Devant le Parlement, à Londres, 25 juillet 2019. Dans une série de documents adoptés le 29 juillet, la Commission européenne souligne qu’il n’est pas facile pour les entreprises financières de pays tiers d’accéder au marché européen. / Hannah Mckay / REUTERS

Le moins que l’on puisse dire, c’est que l’Union européenne (UE) a le sens du timing. Moins d’une semaine après l’accession au pouvoir de Boris Johnson, la Commission a adressé une nouvelle mise en garde implicite à Londres. Dans une série de documents adoptés le 29 juillet, elle souligne qu’il n’est pas facile pour les entreprises financières de pays tiers d’accéder au marché européen. Un argumentaire déjà bien connu mais ô combien puissant à l’égard d’un pays qui héberge l’une des principales places financières du monde.

Face aux journalistes, l’exécutif européen s’est défendu de vouloir mettre la pression au Royaume-Uni, qui deviendra un pays tiers au moment où il quittera l’UE. Le porte-parole de l’institution indique que les documents adoptés n’ont rien à voir avec le Brexit ; aucun d’eux ne citant d’ailleurs explicitement le Royaume-Uni. Mais pour plusieurs analystes, comme Nicolas Veron, économiste aux instituts Bruegel à Bruxelles et Peterson aux Etats-Unis, ce lien ne fait aucun doute. « Au Royaume-Uni, il y a eu une série de fantasmes depuis le début du Brexit sur le fait que le pays aurait droit à un régime spécial pour les services financiers. La Commission enfonce donc une nouvelle fois le clou et répète aux Britanniques qu’ils seront logés à la même enseigne que tous les autres pays tiers, à savoir le régime d’équivalence », explique-t-il.
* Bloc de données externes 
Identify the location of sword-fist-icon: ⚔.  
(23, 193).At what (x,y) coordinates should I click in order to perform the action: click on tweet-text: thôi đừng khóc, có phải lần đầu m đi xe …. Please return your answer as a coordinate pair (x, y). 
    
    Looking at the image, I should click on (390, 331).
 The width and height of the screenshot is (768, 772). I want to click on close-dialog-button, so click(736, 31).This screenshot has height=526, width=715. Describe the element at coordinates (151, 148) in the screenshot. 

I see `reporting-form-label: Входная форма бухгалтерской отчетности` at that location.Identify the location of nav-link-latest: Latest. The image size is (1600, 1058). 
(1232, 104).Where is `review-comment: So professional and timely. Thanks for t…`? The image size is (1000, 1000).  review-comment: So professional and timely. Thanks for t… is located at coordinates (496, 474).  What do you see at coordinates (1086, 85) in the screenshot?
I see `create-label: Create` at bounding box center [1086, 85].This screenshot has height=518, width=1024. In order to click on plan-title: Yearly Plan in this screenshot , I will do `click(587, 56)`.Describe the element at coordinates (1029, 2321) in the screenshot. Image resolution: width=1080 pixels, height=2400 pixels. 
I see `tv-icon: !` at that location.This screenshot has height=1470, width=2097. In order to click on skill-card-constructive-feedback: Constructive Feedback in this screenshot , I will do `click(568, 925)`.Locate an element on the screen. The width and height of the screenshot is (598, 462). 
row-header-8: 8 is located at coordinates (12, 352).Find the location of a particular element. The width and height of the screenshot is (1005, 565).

Le régime d’équivalence permet à des services financiers de pays tiers – comme des fonds de pension, des assurances ou des banques – d’avoir directement accès au marché européen. Mais il est loin d’être automatique : un bilan publié lundi rappelle que la Commission bénéficie d’un pouvoir « discrétionnaire » pour octroyer de telles autorisations et pour les retirer. Chaque évaluation d’autorisation est faite « au cas par cas » en tenant compte notamment des risques que font peser sur l’UE les économies très connectées.

« Le système d’équivalence est devenu un outil politique »

Les priorités de l’UE, telles que la bonne gouvernance fiscale au niveau mondial et la lutte contre le blanchiment d’argent, servent aussi de boussole. Ce qui pourrait contrarier les plans de Boris Johnson, qui planifie de diminuer l’impôt des sociétés pour attirer des entreprises au détriment de l’UE ou de créer des ports francs (des zones où il est possible d’importer sans droits de douane des produits venant de l’extérieur de l’UE), pourtant identifiés le 24 juillet par la Commission comme « potentiellement vulnérables » au blanchiment d’argent.

Comme pour donner du poids à son discours, la Commission européenne a abrogé lundi les équivalences de cinq pays (Argentine, Australie, Brésil, Canada et Singapour) pour le secteur des agences de notation, au motif que ceux-ci ne respectaient plus les normes de l’UE. En 2017 déjà, sous la pression du Brexit, Bruxelles avait décidé de ne renouveler que pour une période très limitée dans le temps l’équivalence de la Bourse suisse, dans l’attente de progrès dans les négociations pour un accord cadre UE-Suisse. Celle-ci avait fini par expirer le 30 juin 2019.

« Cet exemple montre que le système d’équivalence est devenu un outil politique pour faire pression sur les pays tiers, une procédure unilatérale avec peu de possibilités d’appel », conclut Karel Lannoo, directeur général du Centre d’étude et de prospective stratégique. Voilà qui pourrait braquer Boris Johnson, alors que les discussions entre l’UE et le nouveau gouvernement britannique n’ont pas encore commencé.